Il giovane, la cui identità è stata accertata come un tunisino di circa 25 anni sprovvisto di documenti, si trovava nascosto nell'abitacolo dell'auto.

Il veicolo era stato imbarcato su un traghetto partito dalla Tunisia, con l'intento di arrivare in Italia. La ricostruzione degli eventi suggerisce che il migrante cercasse di eludere i controlli per raggiungere Palermo, ma il suo viaggio si è tragicamente concluso all'interno dell'Audi A4.

Il viaggio sul traghetto e il drammatico ritrovamento

L'Audi A4, con a bordo il giovane migrante, era stata caricata sul traghetto Auriga della compagnia Gnv, salpato dal porto di La Goulette, in Tunisia. La rotta della nave prevedeva uno scalo intermedio a Palermo prima di raggiungere la destinazione finale di Civitavecchia. È stato durante questa traversata che si è consumato il dramma.

La proprietaria del veicolo, una connazionale del defunto e incensurata, ha dichiarato di essere scesa nel ponte garage della nave con l'intenzione di recuperare un oggetto personale.

In quel frangente, ha fatto la macabra scoperta: il ragazzo giaceva privo di vita all'interno dell'automobile. Immediatamente, la donna ha allertato l'equipaggio del traghetto, dando il via agli accertamenti.

L'intervento delle autorità a Civitavecchia e le indagini

All'arrivo del traghetto nello scalo laziale di Civitavecchia, sono intervenuti prontamente gli agenti della Polizia di Frontiera marittima. Saliti a bordo, hanno raggiunto l'area destinata alle vetture, dove hanno potuto confermare il decesso del giovane migrante nell'abitacolo. Durante i primi rilievi, è stato recuperato un telefono cellulare che si ritiene appartenesse alla vittima, successivamente sequestrato per ulteriori accertamenti tecnici e investigativi.

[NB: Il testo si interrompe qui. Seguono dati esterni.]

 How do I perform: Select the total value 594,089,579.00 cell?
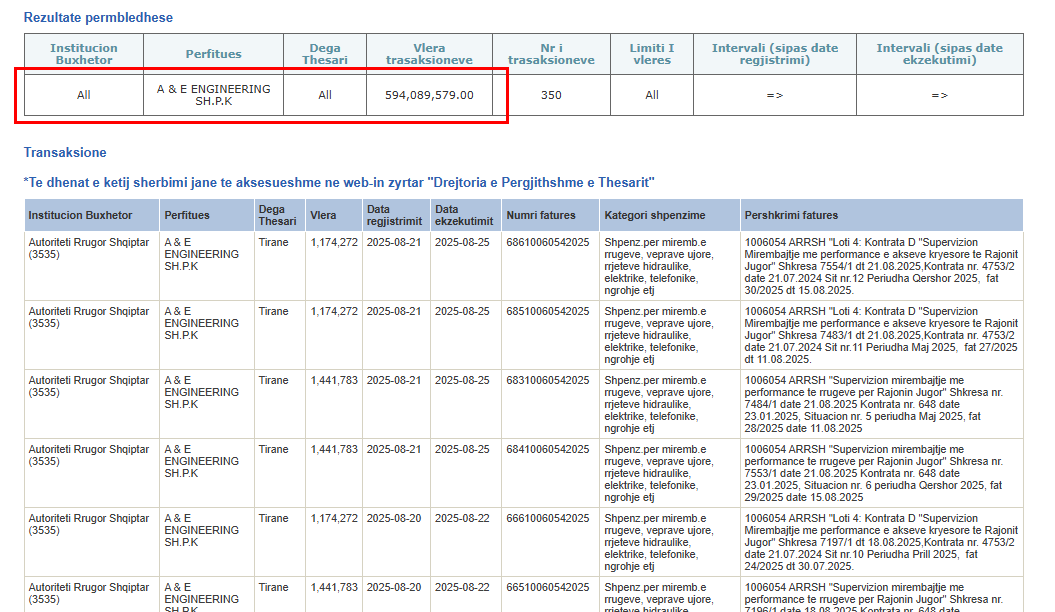(429, 95)
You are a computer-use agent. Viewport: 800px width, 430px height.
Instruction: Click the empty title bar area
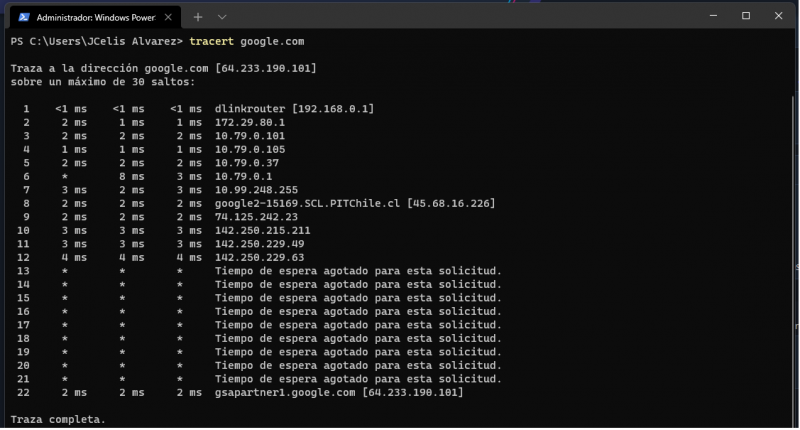coord(450,16)
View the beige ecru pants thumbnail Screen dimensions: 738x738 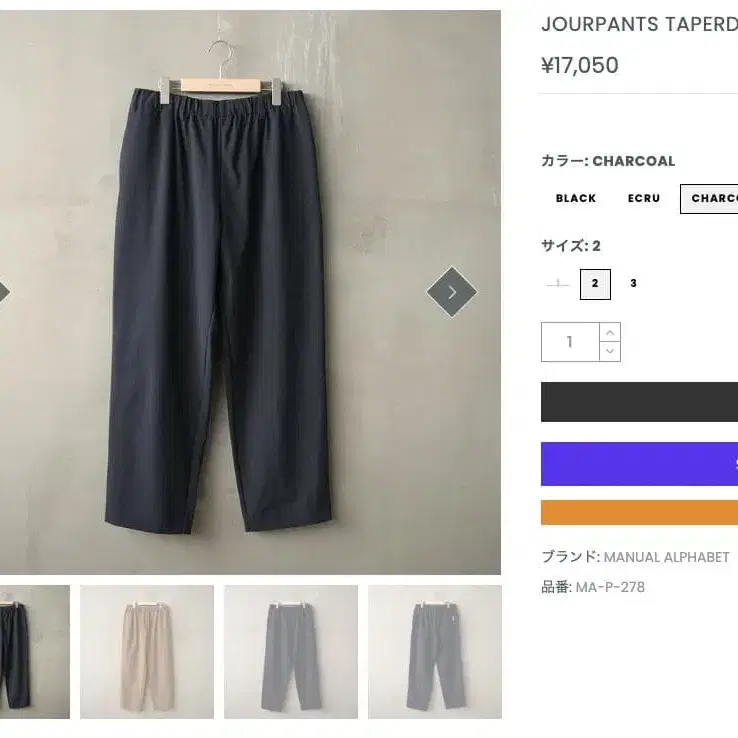tap(147, 652)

Per fare piena luce sulle cause del decesso, è stato disposto un esame autoptico presso l'Istituto di medicina legale del Policlinico. L'autopsia sarà cruciale per determinare con precisione come sia avvenuta la morte. Tra le ipotesi al vaglio degli investigatori, si considerano l'asfissia o le temperature estreme che potrebbero aver raggiunto l'interno dell'automobile, rimasta chiusa per diverse ore durante la traversata.

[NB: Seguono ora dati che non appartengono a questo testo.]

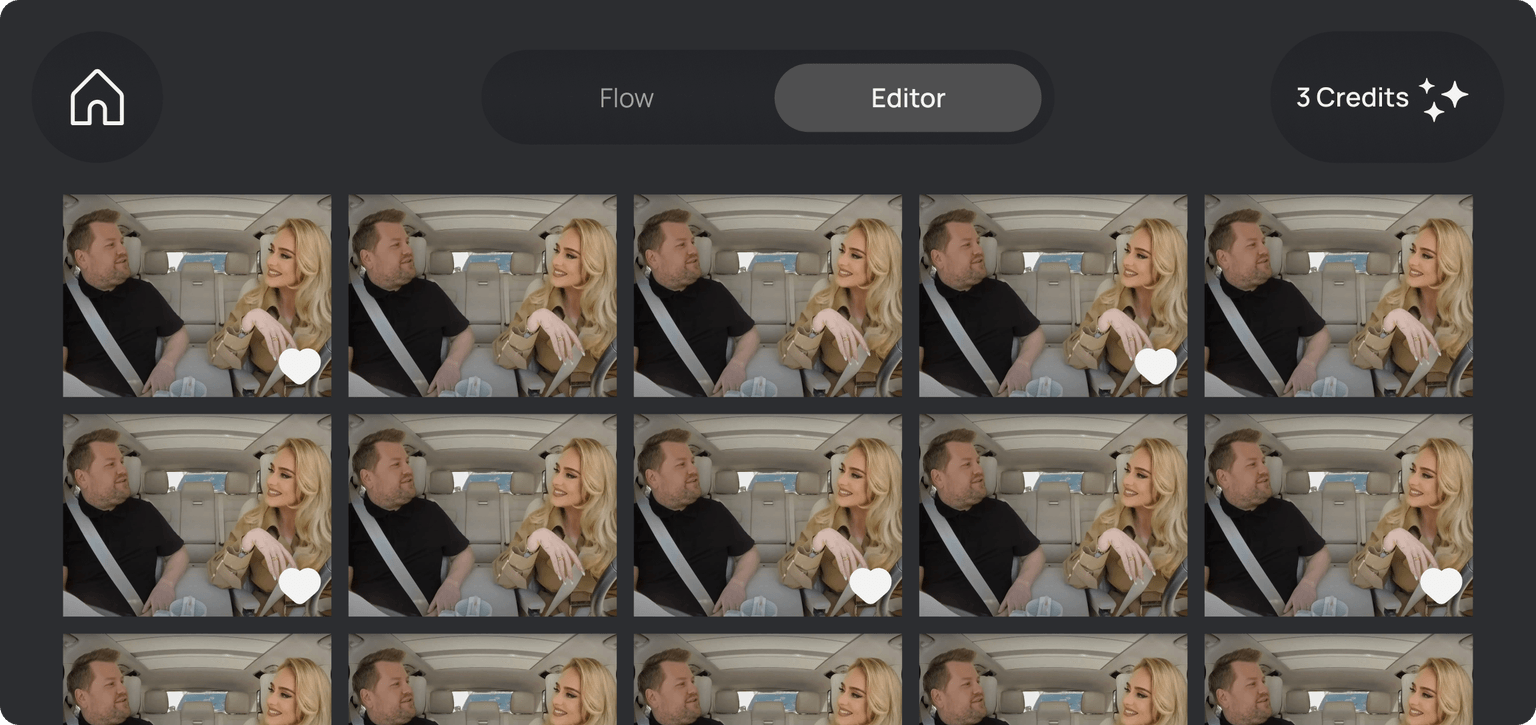Select the fifth frame in the third row
The image size is (1536, 725).
(1338, 680)
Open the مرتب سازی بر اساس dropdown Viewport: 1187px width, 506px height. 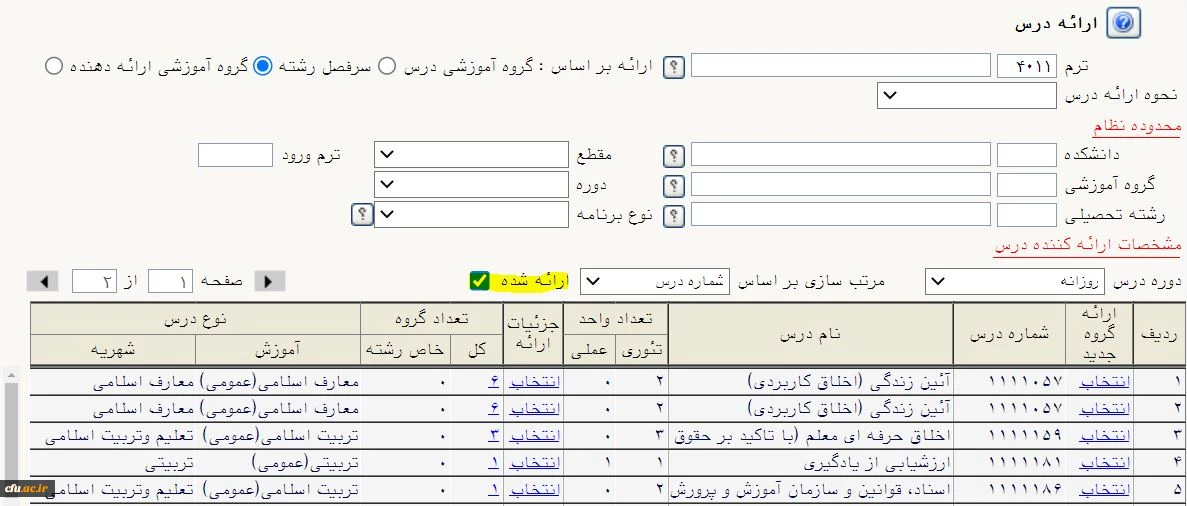pyautogui.click(x=655, y=282)
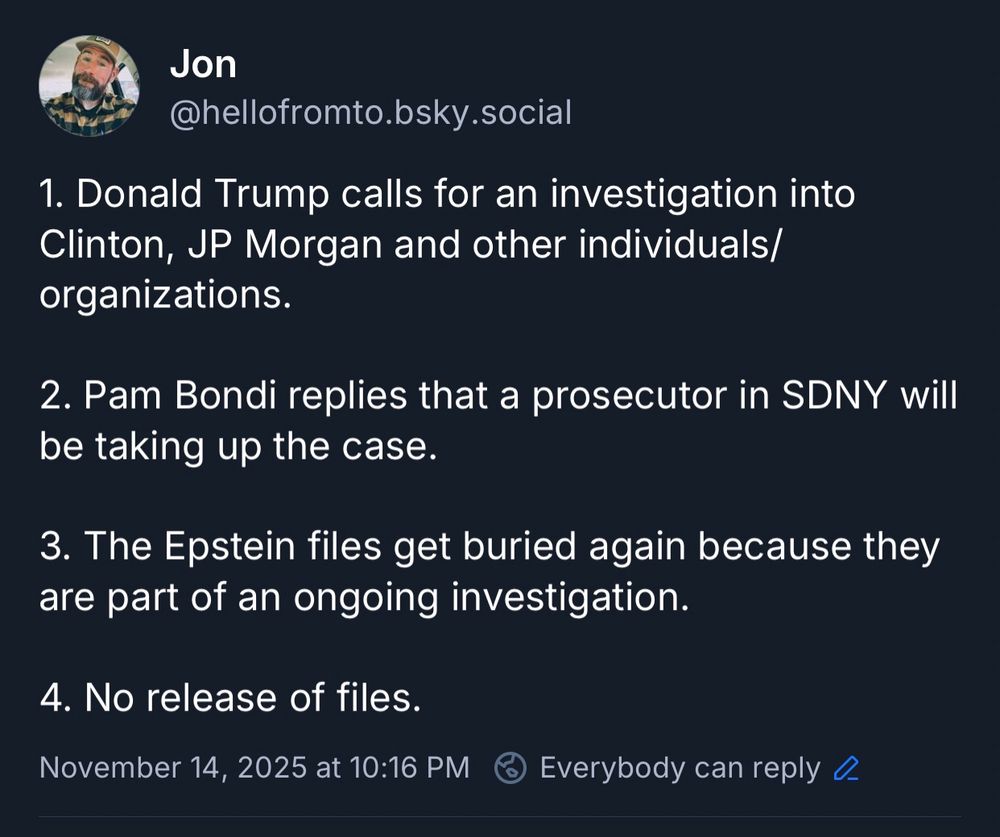Click Jon's profile avatar photo
Image resolution: width=1000 pixels, height=837 pixels.
click(89, 86)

La posizione legale della proprietaria del veicolo

La posizione della proprietaria dell'Audi A4 è ora sotto la lente d'ingrandimento della sezione Immigrazione della squadra mobile. Le indagini mirano a chiarire ogni aspetto del suo coinvolgimento e a stabilire le responsabilità. L'accusa di favoreggiamento dell'immigrazione clandestina è il fulcro delle contestazioni, e le autorità mantengono il massimo riserbo sull'evoluzione delle verifiche.